Mari Lebih Menahan Diri

Islam memperbolehkan bertaqlid atau mengikuti suatu pendapat tertentu dari orang lain, namun tidak berarti memperbolehkan bertaqlid buta tanpa mengontemplasikan terlebih dahulu. Boleh saja skeptis terhadap satu berita yang dating, kemudian mencari tahu kebenarannya seperti apa. Dengan prinsip itu setidaknya kita bisa menjadi pribadi yang lebih barhati-hati dalam menyebarkan berita bohong/hoax. Cermin kemalasan diri paling nyata adalah “mengamini” setiap informasi yang diterima, tanpa bertabayyun, tanpa mencari tahu kebenarannya, dan tanpa bertafakur tentangnya.

· · · ·

Kegiatan:
[1] Tolong salin persis bagian teks sumber yang dimulai dari kata-kata "Islam memperbolehkan bertaqlid" dan berhenti setelah kata-kata "tanpa bertafakur tentangnya.".
[2] Menurut teks sumber, apa cermin kemalasan diri yang paling nyata?

Data:
· · · ·

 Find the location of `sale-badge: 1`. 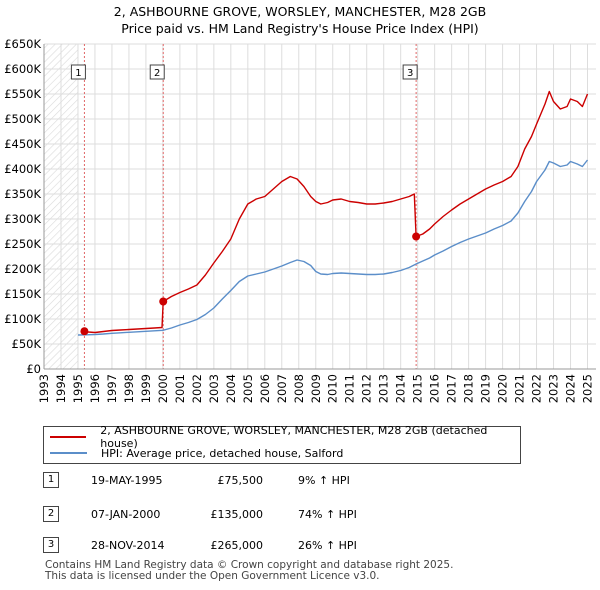

sale-badge: 1 is located at coordinates (51, 480).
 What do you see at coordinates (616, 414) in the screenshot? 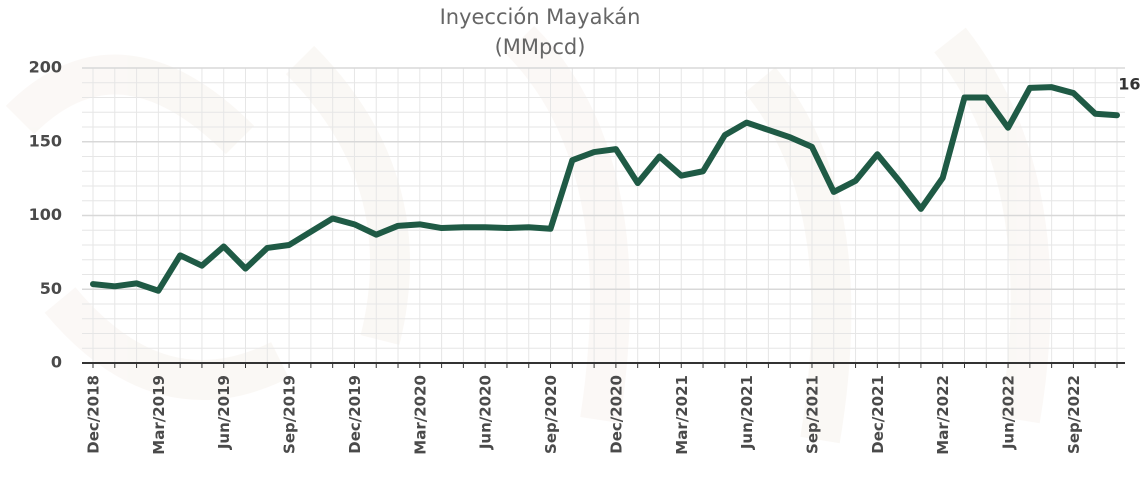
I see `x-tick-label: Dec/2020` at bounding box center [616, 414].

· · · ·

Daftar Jawaban:
[1]
Islam memperbolehkan bertaqlid atau mengikuti suatu pendapat tertentu dari orang lain, namun tidak berarti memperbolehkan bertaqlid buta tanpa mengontemplasikan terlebih dahulu. Boleh saja skeptis terhadap satu berita yang dating, kemudian mencari tahu kebenarannya seperti apa. Dengan prinsip itu setidaknya kita bisa menjadi pribadi yang lebih barhati-hati dalam menyebarkan berita bohong/hoax. Cermin kemalasan diri paling nyata adalah “mengamini” setiap informasi yang diterima, tanpa bertabayyun, tanpa mencari tahu kebenarannya, dan tanpa bertafakur tentangnya.

[2] "Mengamini" setiap informasi yang diterima, tanpa bertabayyun, tanpa mencari tahu kebenarannya, dan tanpa bertafakur tentangnya.